§ Task description
Reproduce the material below with "Payment Method" changed to "Payment Option" and every other line unchanged, omitting the pictures.

§ Source material
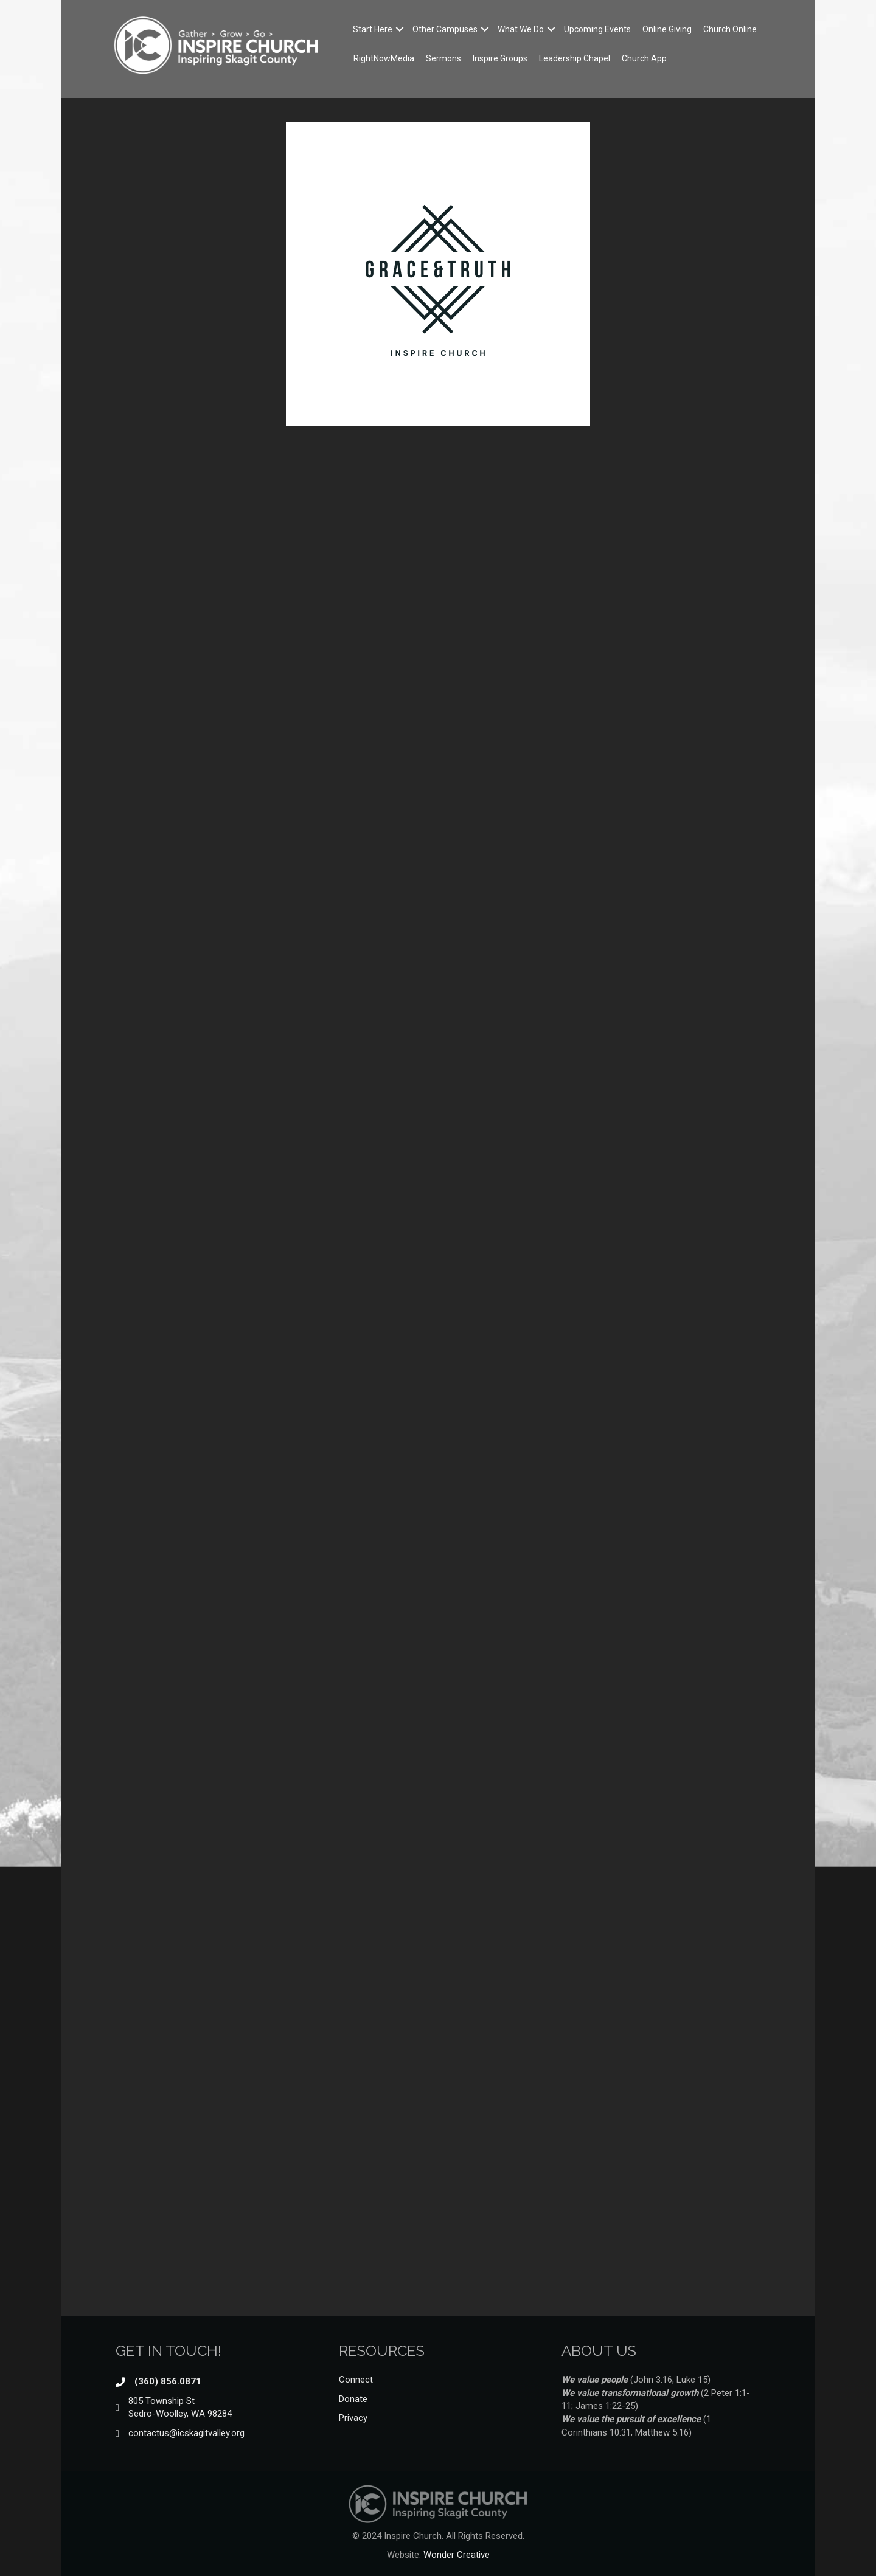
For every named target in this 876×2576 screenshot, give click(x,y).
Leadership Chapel (574, 58)
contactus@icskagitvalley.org (186, 2433)
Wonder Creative (456, 2554)
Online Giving (667, 29)
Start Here (372, 29)
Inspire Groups (500, 58)
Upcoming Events (597, 29)
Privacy (353, 2417)
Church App (644, 58)
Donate (353, 2399)
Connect (356, 2379)
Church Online (730, 29)
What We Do (521, 29)
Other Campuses (445, 29)
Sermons (443, 58)
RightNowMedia (383, 58)
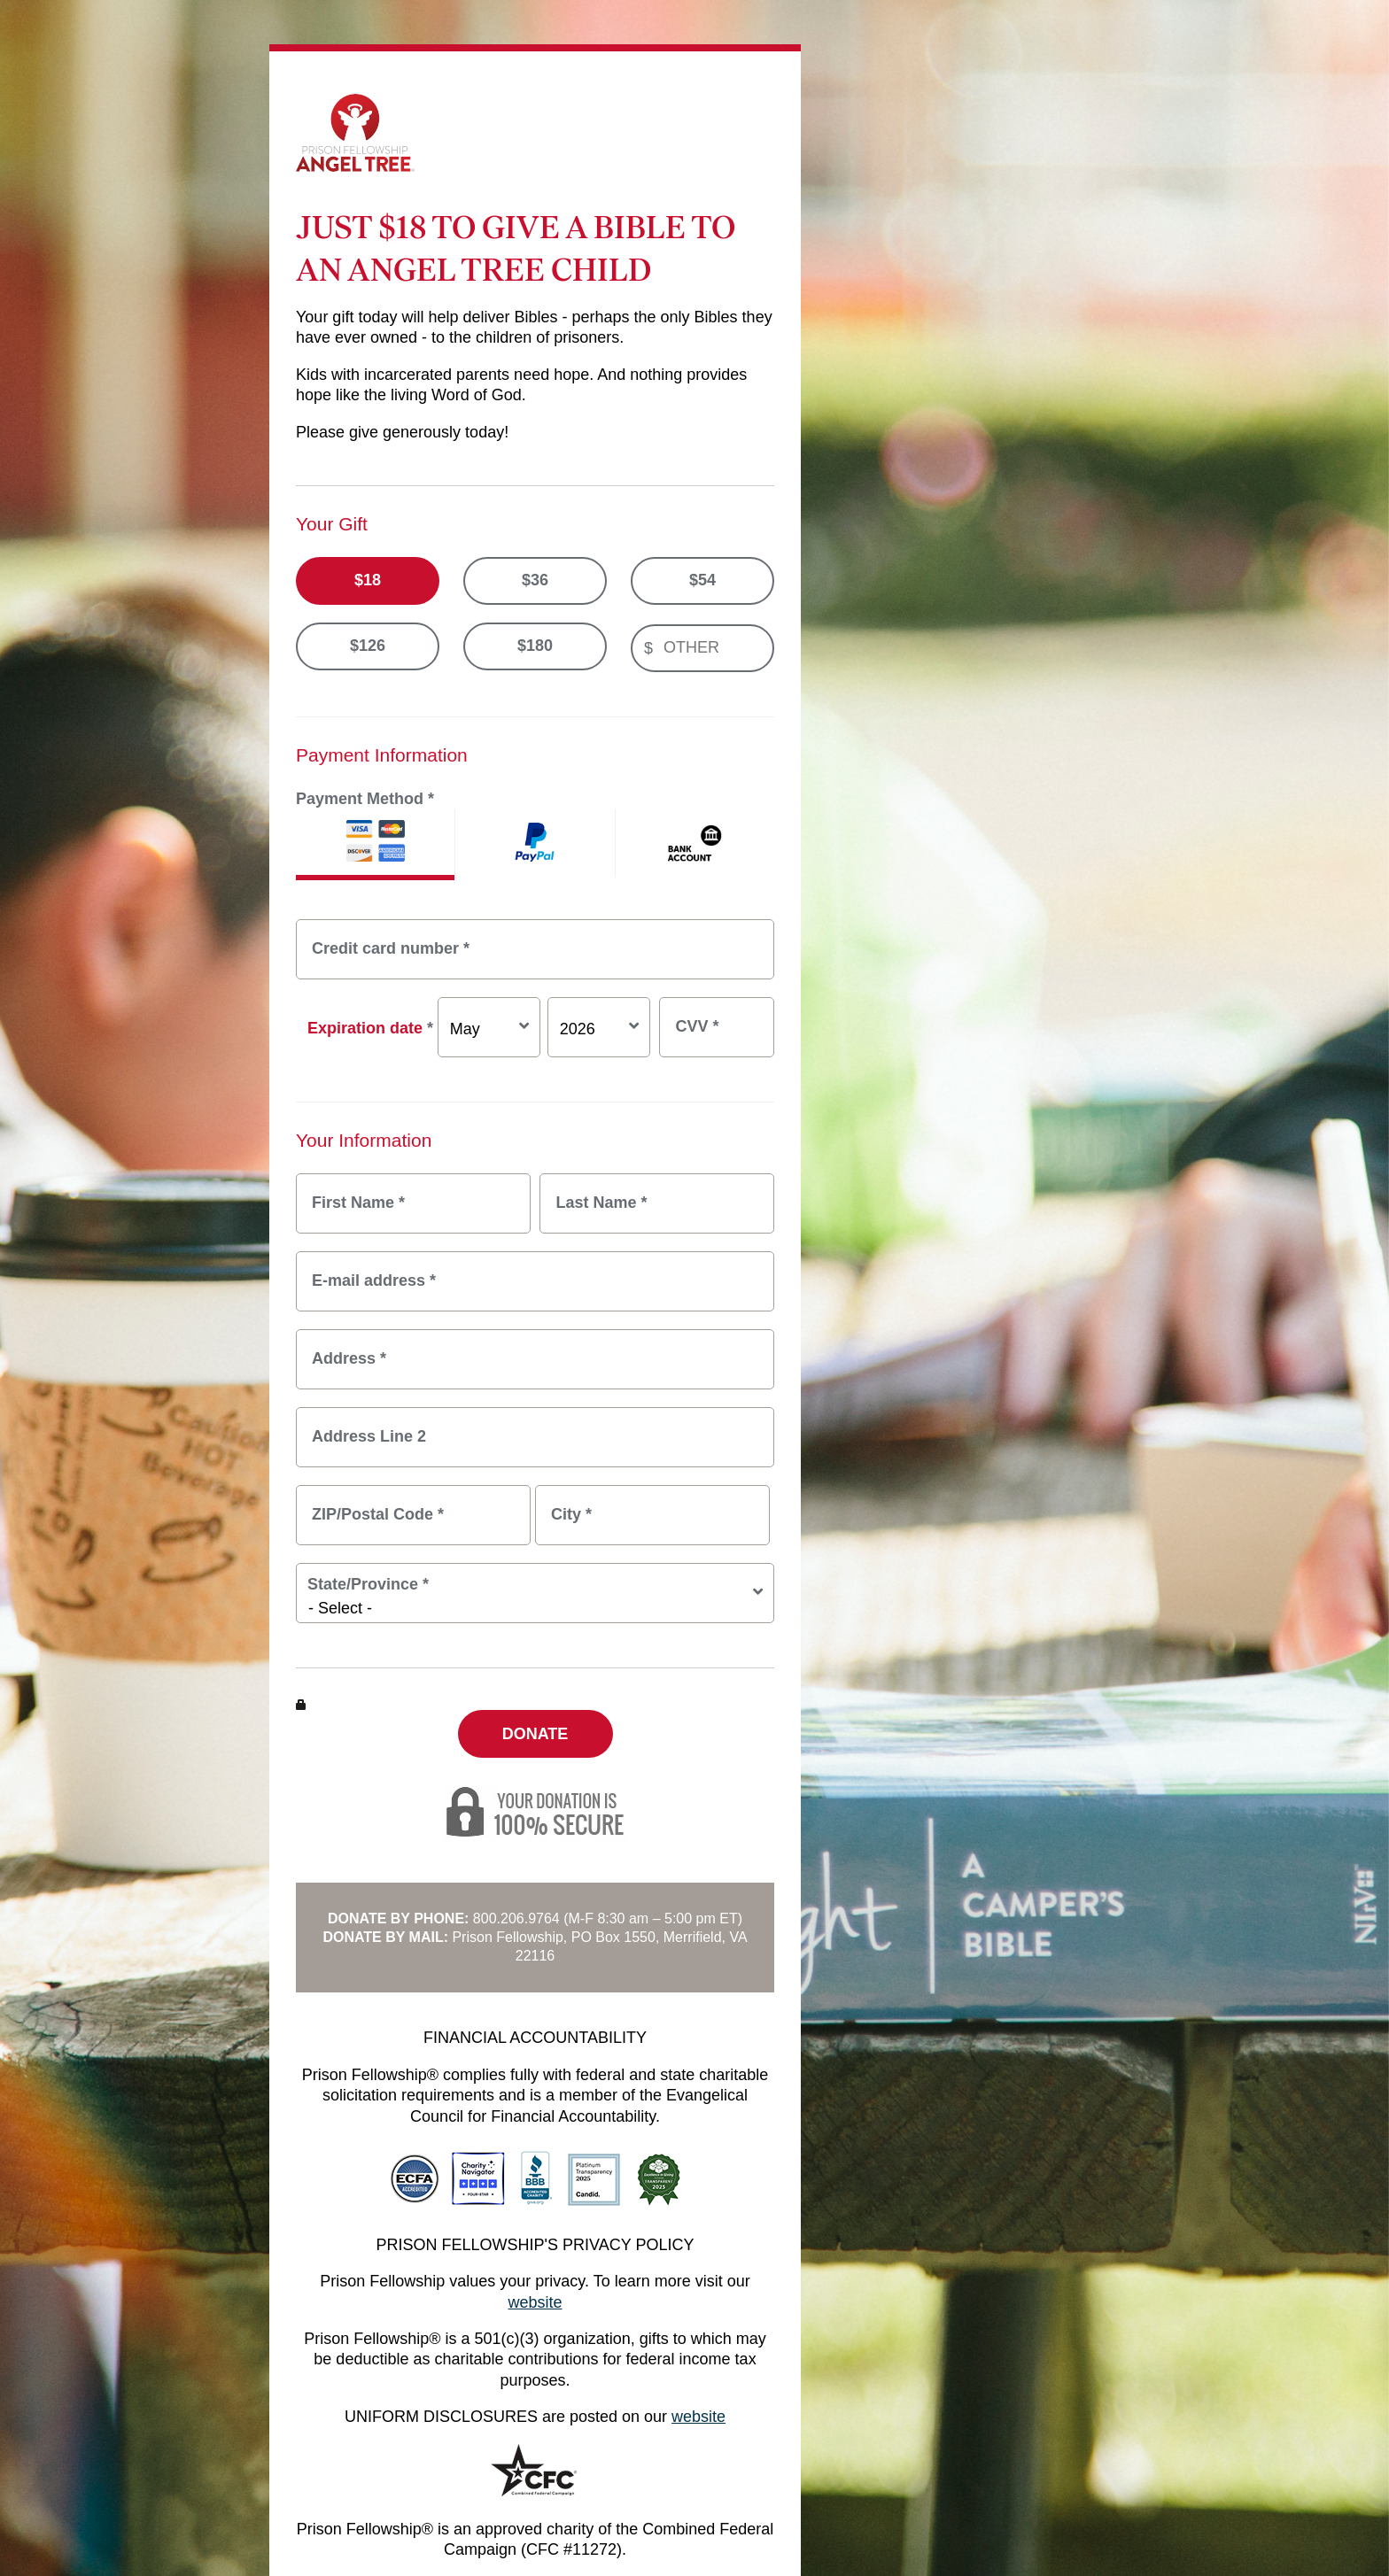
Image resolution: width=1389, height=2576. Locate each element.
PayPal (534, 844)
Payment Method (365, 799)
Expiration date (370, 1028)
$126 (367, 645)
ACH (694, 844)
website (535, 2302)
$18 (367, 580)
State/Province (368, 1584)
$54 (702, 580)
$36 (535, 580)
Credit (375, 844)
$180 (535, 645)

§ Answer to the problem
For every named target in this 876×2576 screenshot, give click(x,y).
Leadership Chapel (574, 58)
contactus@icskagitvalley.org (186, 2433)
Wonder Creative (456, 2554)
Online Giving (667, 29)
Start Here (372, 29)
Inspire Groups (500, 58)
Upcoming Events (597, 29)
Privacy (353, 2417)
Church App (644, 58)
Donate (353, 2399)
Connect (356, 2379)
Church Online (730, 29)
What We Do (521, 29)
Other Campuses (445, 29)
Sermons (443, 58)
RightNowMedia (383, 58)
Image resolution: width=1389, height=2576. Locate each element.
PayPal (534, 844)
Payment Option (365, 799)
Expiration date (370, 1028)
$126 (367, 645)
ACH (694, 844)
website (535, 2302)
$18 (367, 580)
State/Province (368, 1584)
$54 (702, 580)
$36 (535, 580)
Credit (375, 844)
$180 (535, 645)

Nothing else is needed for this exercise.